Saved data entries:
▽
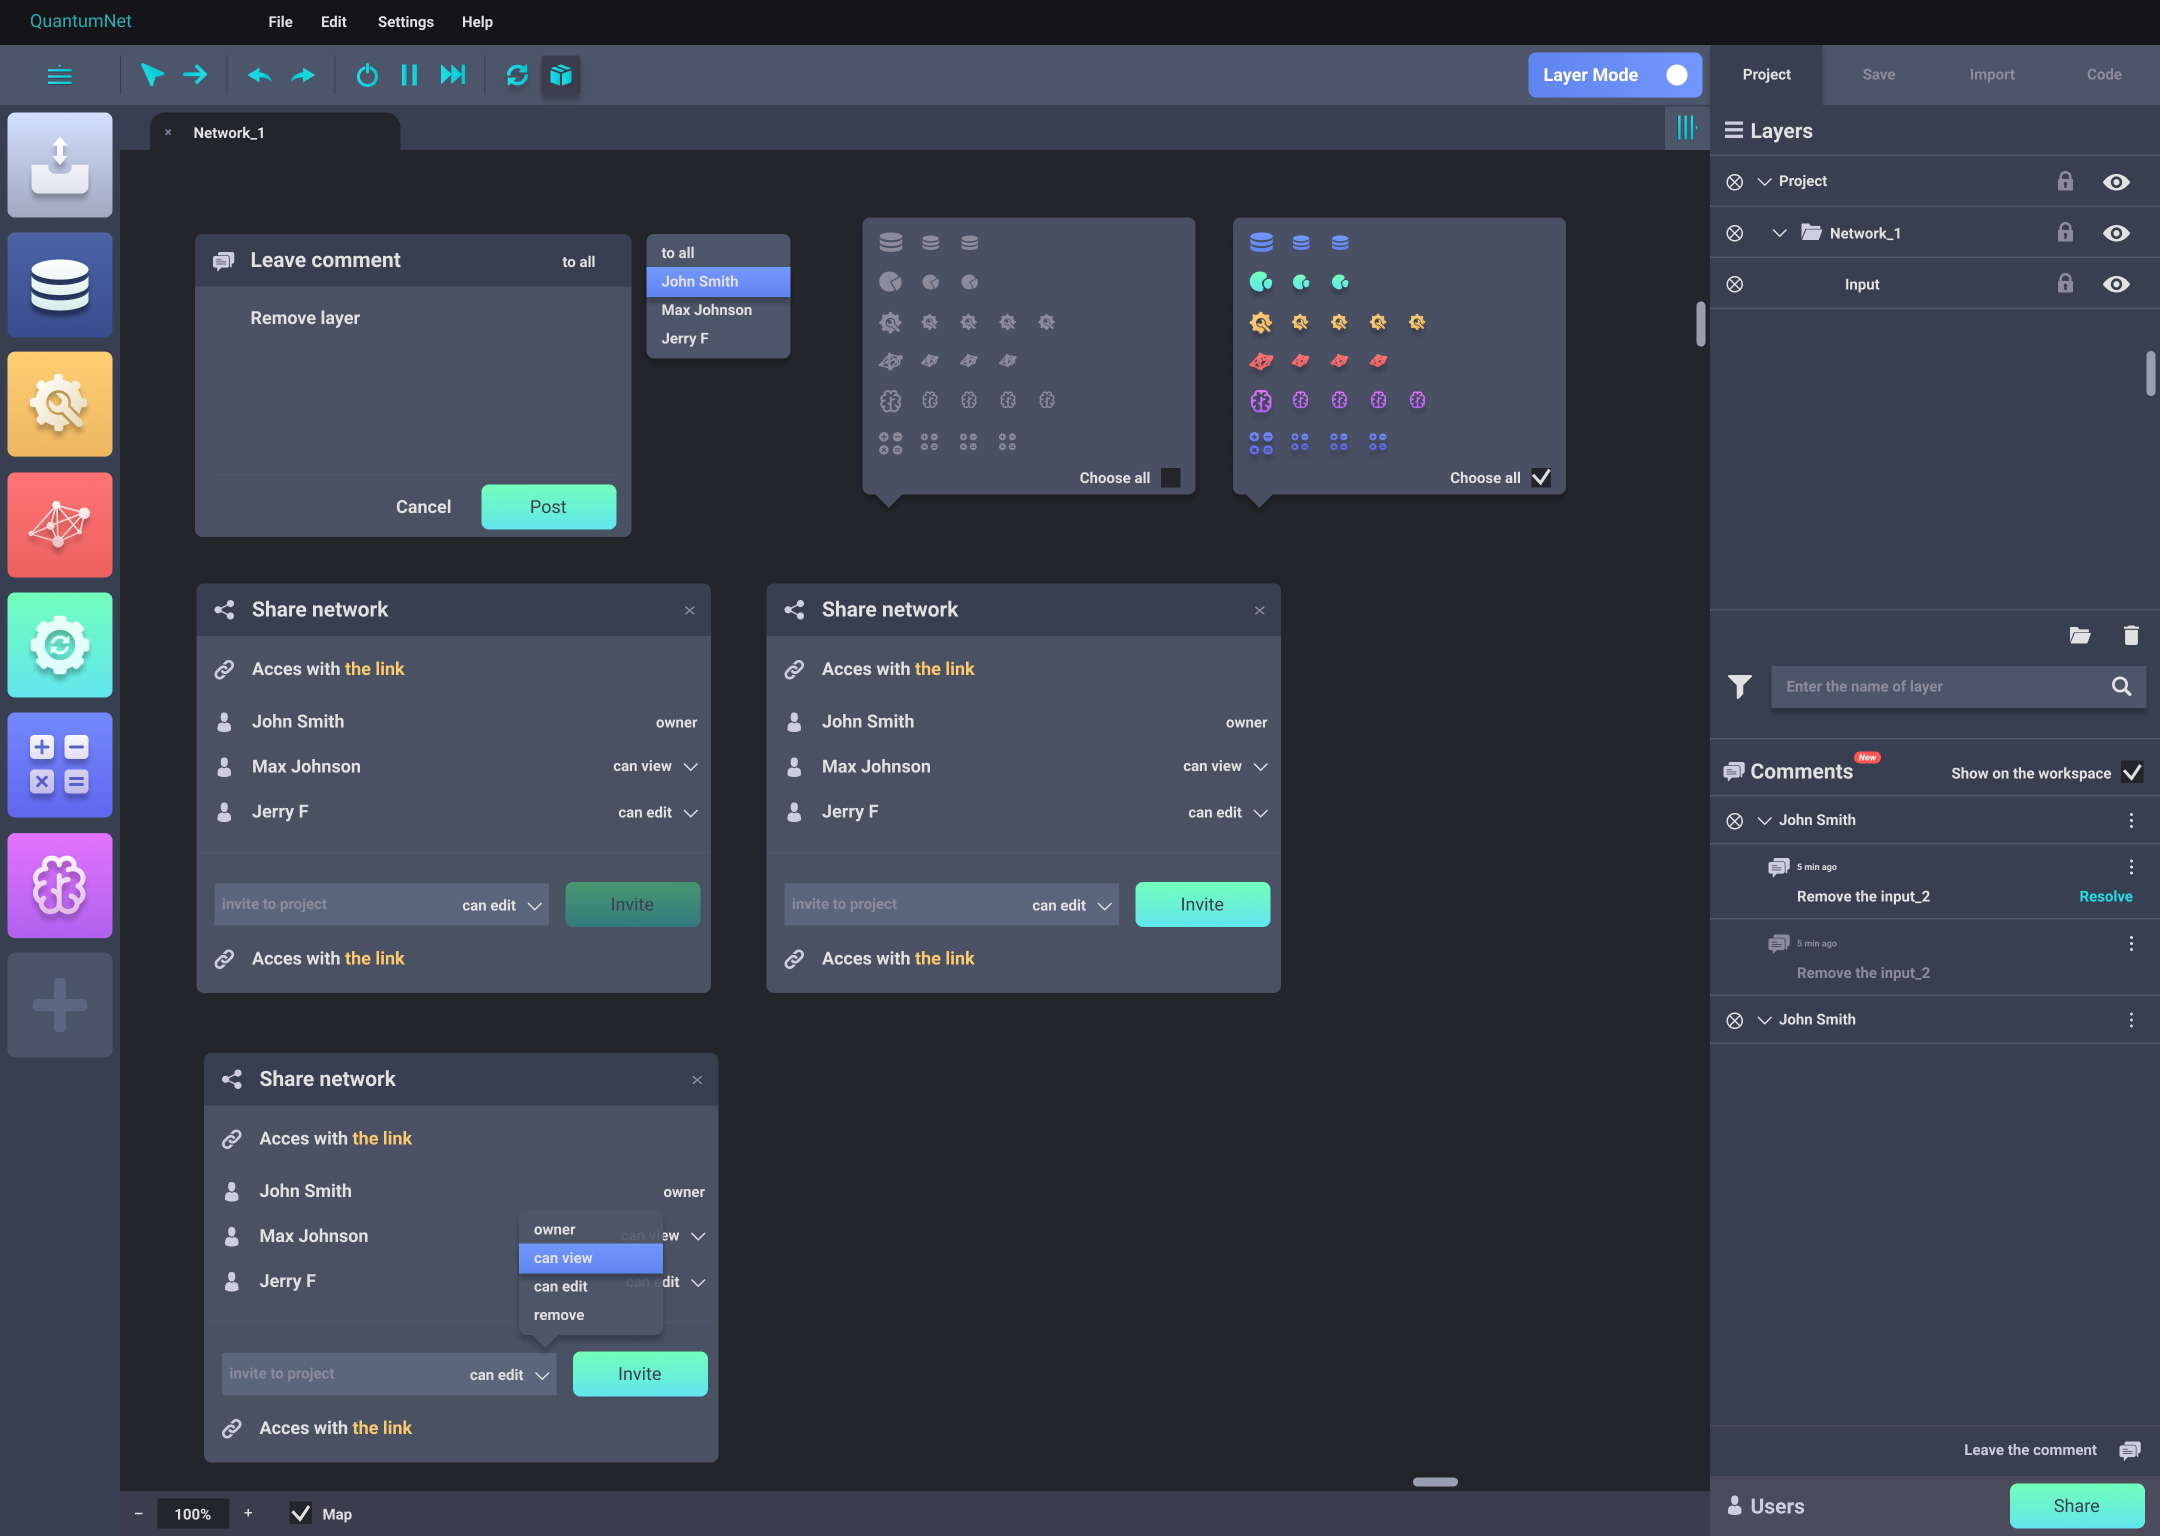Click the Post button
Viewport: 2160px width, 1537px height.
click(x=548, y=507)
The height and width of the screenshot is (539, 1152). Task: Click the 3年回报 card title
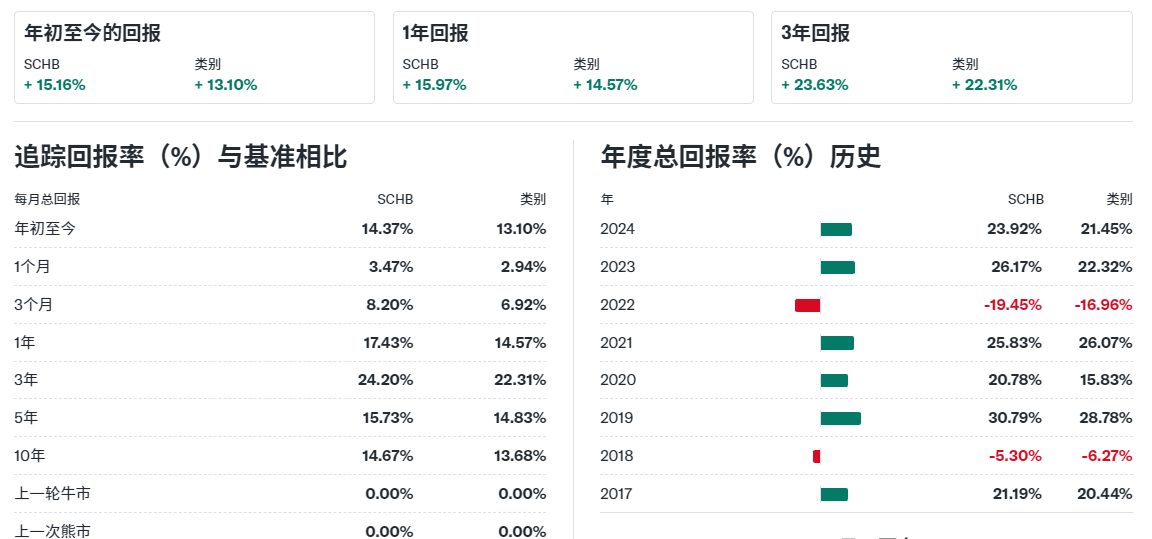coord(815,33)
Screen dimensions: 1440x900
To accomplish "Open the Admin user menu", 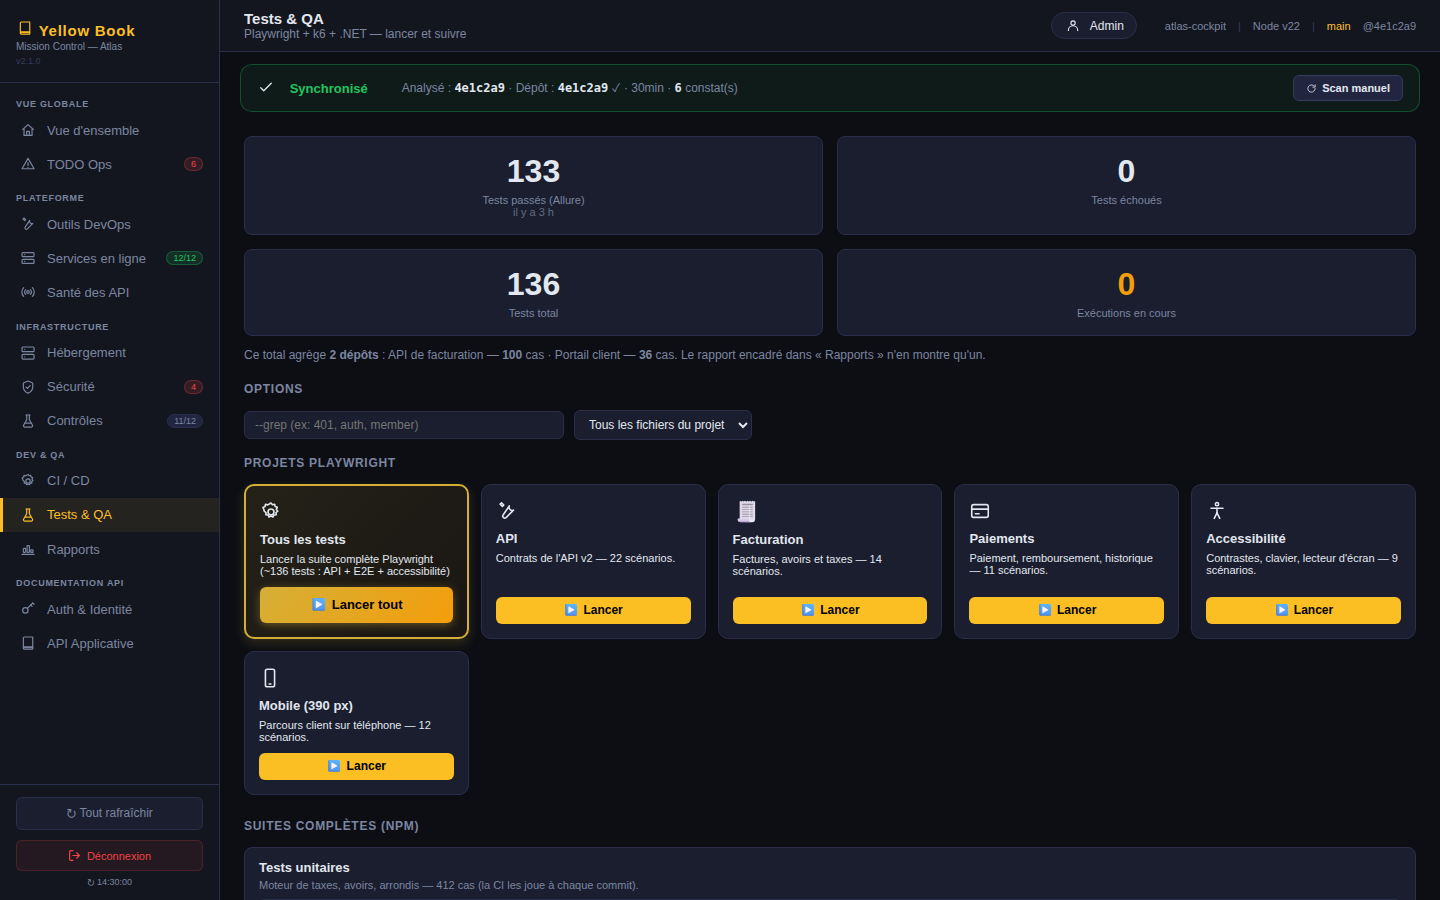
△
Copy every line of the records above word for word, leaving out the pictures.

Click the Post button
Viewport: 2160px width, 1537px height.
click(x=548, y=507)
The height and width of the screenshot is (539, 1152). Task: Click the 3年回报 card title
coord(815,33)
Screen dimensions: 1440x900
To accomplish "Open the Admin user menu", 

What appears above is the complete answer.